#### [Excerpted passage]
I guess my gripe is you know, the Tribal leaders and the Council must be respected. In other words, the Tribal leadership has been part of our culture. They just said that if somebody doesn’t want to move with the community, they will find something for them, but in our plan, we had everybody taken care of. I do believe that if we stay together and move to one location eventually those that say they don’t want to go, will eventually come with us too. I believe in that whole-heartedly. If not, the Tribe is being broken up.

Tribal leaders continued to advocate that a Tribal community resettlement was the right path for the future of the Tribe and tried to maintain authority throughout the planning process despite the deepening involvement of state planners in the process. Chief Naquin continued, “‘Divide and conquer’ is what I’m seeing at the moment,” to which the subcontractor from Concordia responded, “Well, that is certainly not the intent, Chief, and we would encourage people to move as a community… but we also believe that this is a democracy and people have the right to make a choice.” The contractor’s response framed the complex and uneven process of resettlement planning and decision-making as a tension between the Island heritage and individual choice and democracy.

#### [Listed records]

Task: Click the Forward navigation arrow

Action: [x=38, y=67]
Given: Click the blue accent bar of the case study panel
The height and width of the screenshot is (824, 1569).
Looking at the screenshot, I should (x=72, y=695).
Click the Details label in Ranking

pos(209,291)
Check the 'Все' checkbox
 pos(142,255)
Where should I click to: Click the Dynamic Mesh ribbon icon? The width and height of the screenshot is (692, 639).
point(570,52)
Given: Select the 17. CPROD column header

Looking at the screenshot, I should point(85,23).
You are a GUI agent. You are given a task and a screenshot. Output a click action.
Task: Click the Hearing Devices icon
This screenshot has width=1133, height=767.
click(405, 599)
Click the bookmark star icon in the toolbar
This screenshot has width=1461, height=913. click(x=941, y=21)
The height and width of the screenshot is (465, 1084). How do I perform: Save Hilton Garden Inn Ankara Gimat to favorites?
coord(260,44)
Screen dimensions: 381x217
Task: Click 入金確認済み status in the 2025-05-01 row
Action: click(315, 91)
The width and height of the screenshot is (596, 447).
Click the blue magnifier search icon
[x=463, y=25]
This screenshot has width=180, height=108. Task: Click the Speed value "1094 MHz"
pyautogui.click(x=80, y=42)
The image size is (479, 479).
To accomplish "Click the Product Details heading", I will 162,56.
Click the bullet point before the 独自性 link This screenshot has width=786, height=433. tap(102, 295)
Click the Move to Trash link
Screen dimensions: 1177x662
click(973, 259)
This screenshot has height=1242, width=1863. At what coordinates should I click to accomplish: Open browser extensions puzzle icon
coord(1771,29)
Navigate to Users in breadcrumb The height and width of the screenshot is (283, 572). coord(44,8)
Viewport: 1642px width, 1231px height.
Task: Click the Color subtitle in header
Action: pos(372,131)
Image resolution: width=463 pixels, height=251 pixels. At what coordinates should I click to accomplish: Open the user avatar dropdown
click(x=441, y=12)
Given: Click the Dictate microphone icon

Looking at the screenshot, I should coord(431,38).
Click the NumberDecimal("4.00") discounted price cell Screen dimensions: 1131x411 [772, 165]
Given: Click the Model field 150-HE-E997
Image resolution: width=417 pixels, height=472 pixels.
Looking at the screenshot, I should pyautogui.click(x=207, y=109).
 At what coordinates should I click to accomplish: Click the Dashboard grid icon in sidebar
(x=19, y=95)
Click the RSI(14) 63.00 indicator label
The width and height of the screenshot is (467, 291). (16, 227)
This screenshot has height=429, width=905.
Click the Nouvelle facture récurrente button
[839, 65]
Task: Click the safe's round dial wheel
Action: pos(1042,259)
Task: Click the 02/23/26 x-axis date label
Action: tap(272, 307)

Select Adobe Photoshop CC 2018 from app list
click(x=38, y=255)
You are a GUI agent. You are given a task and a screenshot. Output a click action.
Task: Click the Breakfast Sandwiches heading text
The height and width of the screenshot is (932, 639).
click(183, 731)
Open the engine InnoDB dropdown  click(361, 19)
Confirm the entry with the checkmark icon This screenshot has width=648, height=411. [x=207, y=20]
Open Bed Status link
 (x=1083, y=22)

#### [Set problem]
Continue the passage about the Tribe's resettlement planning, starting right after its final sentence.

#### [Exercise output]
In the months that followed, a developer subcontracted by the state and state planners floated the idea of incorporating the new site. Incorporation would, according to them, give a degree of local control while ensuring that regulatory and legal expectations and conventions were adhered to. Skeptical, Tribal leaders, and their allies worried that incorporation would not ensure the kind of continuity or reunification that the Tribe’s plans prioritized. During meetings at the time, the subcontractor assured Tribal leaders and their allies repeatedly, “We can get 90% of what you want.” After one meeting with Parish officials, when asked about social continuity, he explained, “Well, that is the 10% that we cannot figure out.” For him, the problem was a matter of law, including the Fair Housing Act as discussed in Chapter Three, but also of Tribal community capacity. As the contractor mused on multiple occasions, “Who is going to mow the lawn?” Incorporation would, in theory, provide financial and organizational means legible to the developer, for political authority and economic development. The idea that the Tribal community lacked capacity, though, was seen by Tribal leaders as an affront to their history of self-sufficiency, success in planning the resettlement with no funding, and a racist colonial trope of the Indigenous nations who could not cultivate the land. According to one Tribal citizen:

They take us for ignorant people, just like the man said, ‘Our tribe can’t mow the lawn or run the land.’ We’re smart people… All we need is opportunity, and that is what this land is. [...] We are a tribe with a lot of smart people, and we got a lot of smart people helping this tribe. [...] Let me break this down. We had the master plan. We had the land picked out—the same land that they’re going to buy. We had the layout made [...] But we can’t run this place? For real? To me, it’s just they don’t want to see Indians succeed.

Several themes were evident from the community engagement process described above. Most important to Tribal leaders was that state planners and their consultants made clear that they were not interested in understanding the collective needs of the beneficiaries as a tribal community described in the initial OCD co-authored resettlement prospectus, the successful National Disaster Resilience Competition application, and subsequent action plans—the entire Jean Charles Choctaw Nation. Second, planners refused to recognize the Tribal leaderships initiative and multi-faceted work on the resettlement as planning or development. Also, multiple references to the Coastal Master Plan and planners self-identifying as “experts” beg the question as to the politics of expertise in development processes and the technocratic encounters of climate adaptation. The repeated references to the “best science available” while discussing the impending disappearance of the Island and conducting land use surveys to extend state control of land also seem comparable to formations of inevitability of settler colonial development that drove manifest destiny in the 19th Century.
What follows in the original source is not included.